In general, our understanding of cloud feedback and other global climate processes is advancing rapidly. Sixty years ago, the first climate models were being developed and the most pressing question was how much will Earth warm when we increase CO₂ concentrations. Since then, in every decade, the climate science community has provided new estimates of plausible bounds on ECS given the models, the theory, and the data over the past 5 decades. By now this has led to a substantial improvement in our knowledge of climate sensitivity.

However, each new study does not automatically translate into narrower uncertainty in ECS or future change, in spite of what some of them claim. Such convergence will be a slow process that will require continuing development of frameworks to benchmark our understanding and, in particular, to identify and recognize structural uncertainties, missing or new forcings and feedbacks, etc. In statistical inference, it is crucial to test the assumptions of a statistical model (for example that residuals are independent and normally distributed) and, if they do not hold, to develop a different model. Inference of ECS from evidence is an analogous exercise, except using more physically motivated models. These models are not perfect; it is important to always assess whether their errors could substantially affect the result – i.e., that they be “fit for purpose”. And, to be useful for decision making, our probabilistic estimates of ECS need to include all uncertainties, not just those we can comfortably estimate with standard statistical tools. To be objectively confident about further narrowing will therefore require us to look broadly at the climate system and seek a diversity of perspectives and approaches (Harding, 1995).

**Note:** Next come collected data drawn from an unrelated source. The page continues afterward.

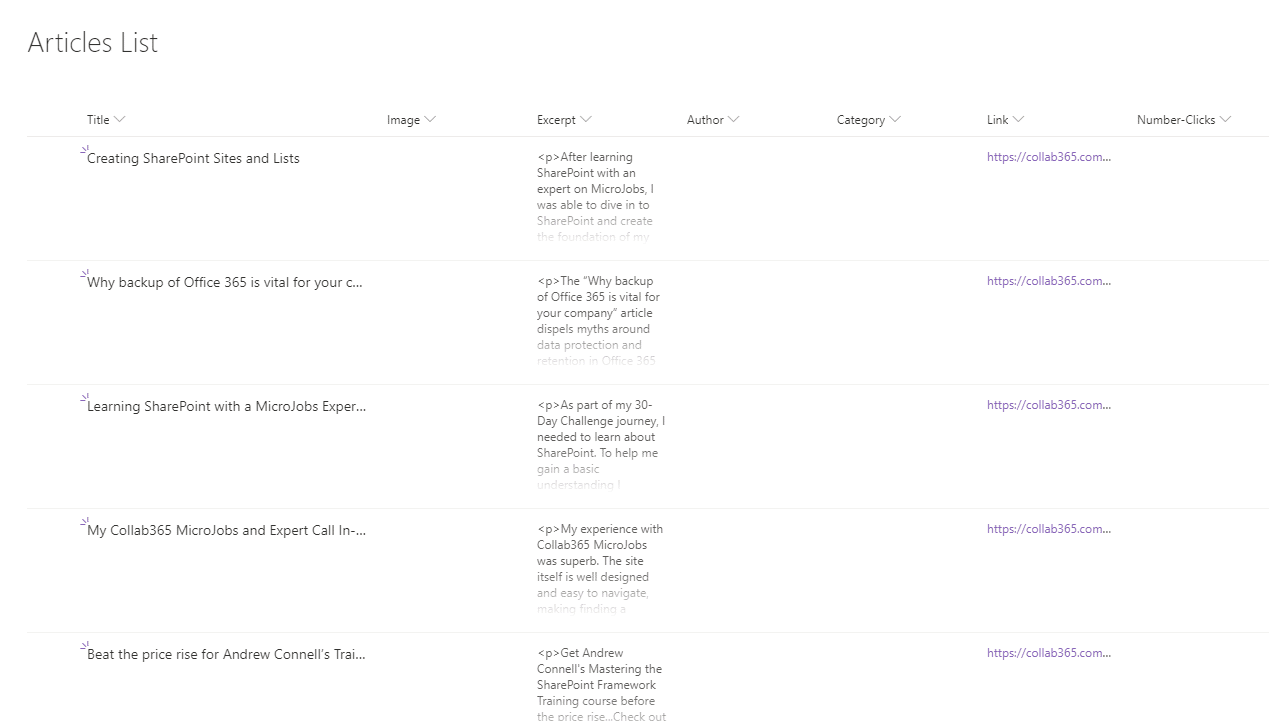Click the excerpt text of the My Collab365 row
Image resolution: width=1269 pixels, height=721 pixels.
[599, 561]
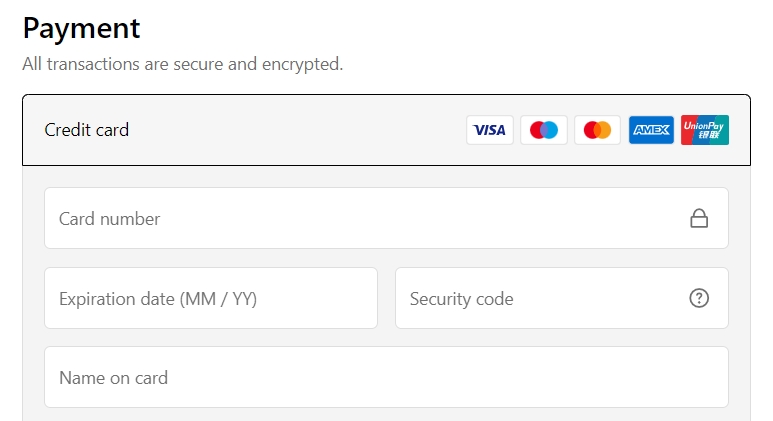Focus the Name on card field

tap(386, 377)
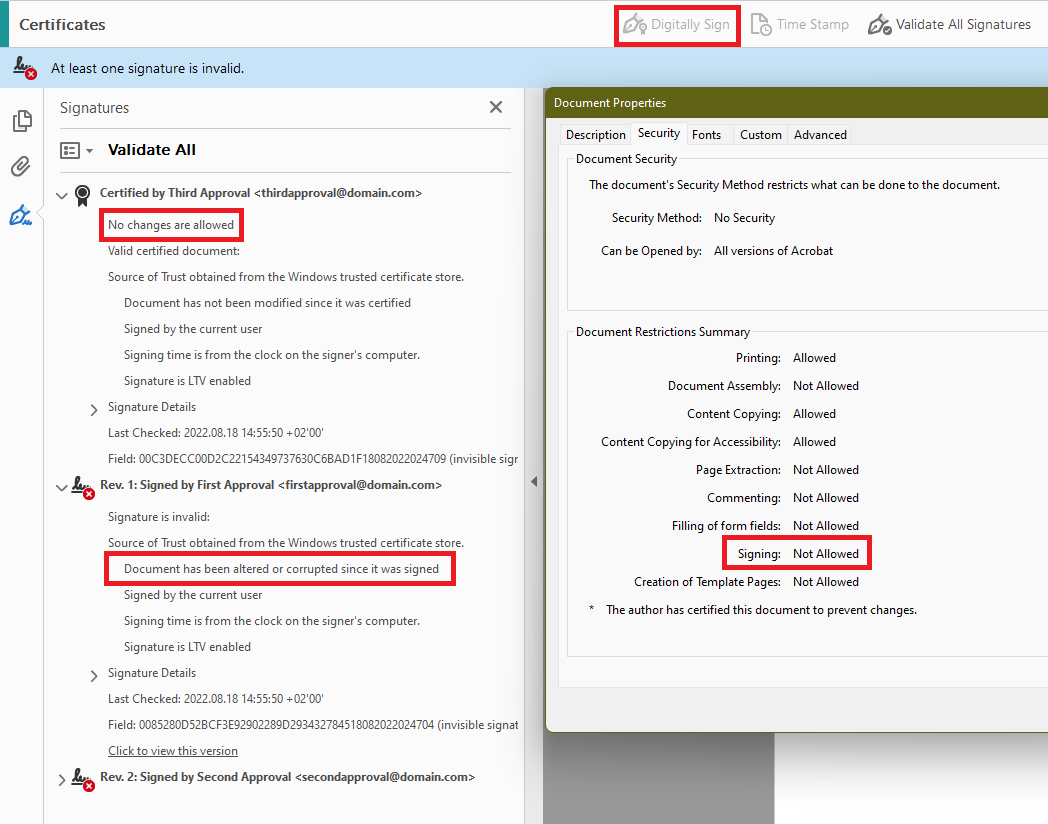Close the Signatures panel with the X

(x=495, y=107)
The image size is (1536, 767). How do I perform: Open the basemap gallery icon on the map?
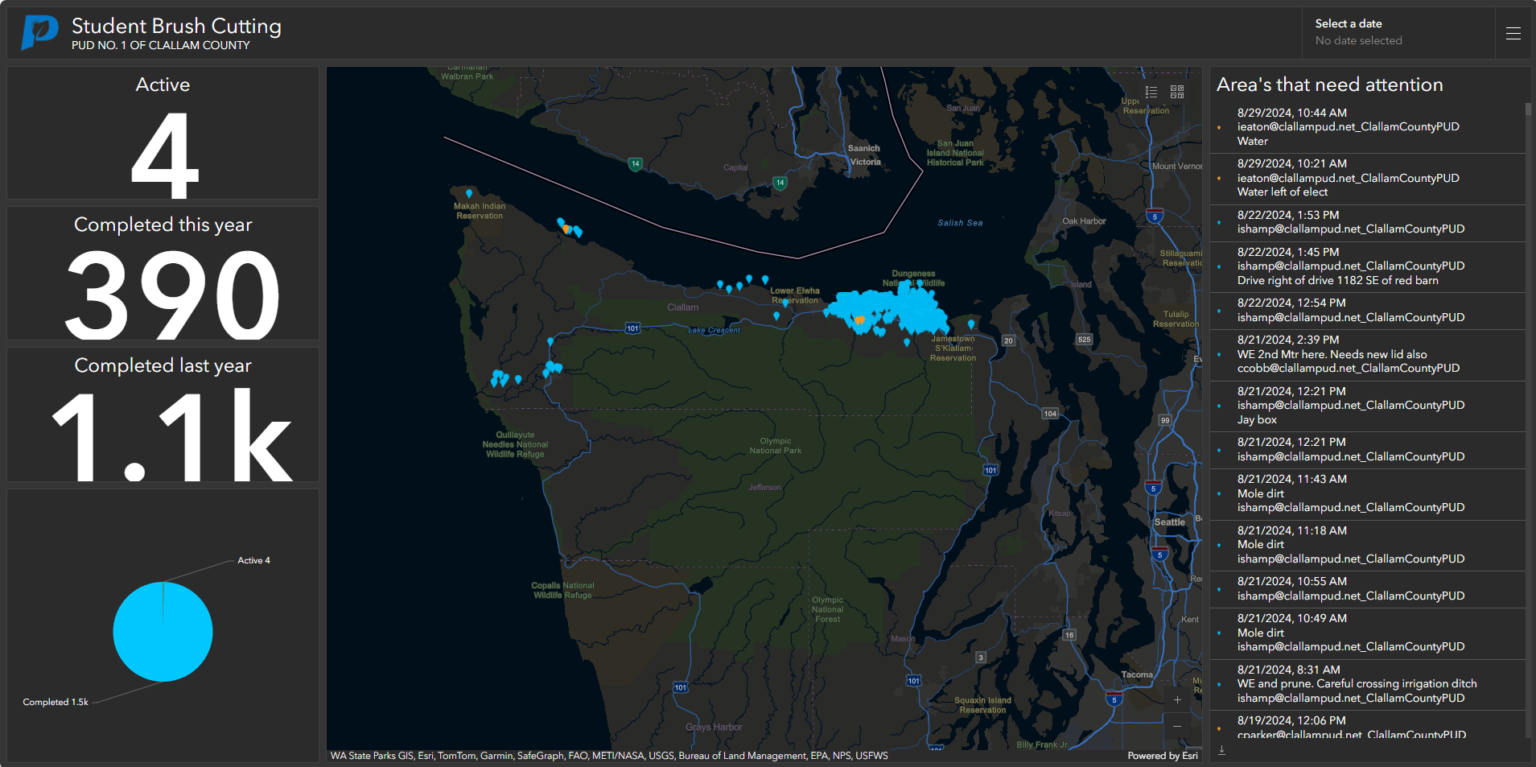tap(1177, 91)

Interesting questions for the research community to consider going forward are the following:

• Are the climate model components catching up in the diagnosis of feedbacks in a way that is testable against observations?

• Are the differences in the current climate models converging towards the observable data (and are we sure this is not due to tuning)?

• Are models exhibiting the full diversity of behavior necessary to capture climate-relevant variations (e.g., in surface temperature and cloud cover) to within observational uncertainty?

• Are we observing the right quantities well enough to test our models (and scientific understanding) in ways needed to constrain predictions?

All relevant lines of evidence show potential to improve our estimates of ECS over time. While use of the historical record has suffered some blows due to previously unappreciated problems in its interpretation, it is likely to make a comeback. For one thing, the historical climate record keeps getting longer. For another, progress is being made in reconciling model warming and cloudiness change patterns with observed data (Zhu et al., 2022; Raghuraman et al., 2023), and this should eventually lead to more confident constraints than have been possible before, using geographically and/or time-resolved approaches. These estimates will clearly benefit from better observations of atmosphere, ocean, and carbon-cycle processes. We hope that by the time of AR7 this will have led to further confidence in not only ECS but also other ingredients that will determine our future climate.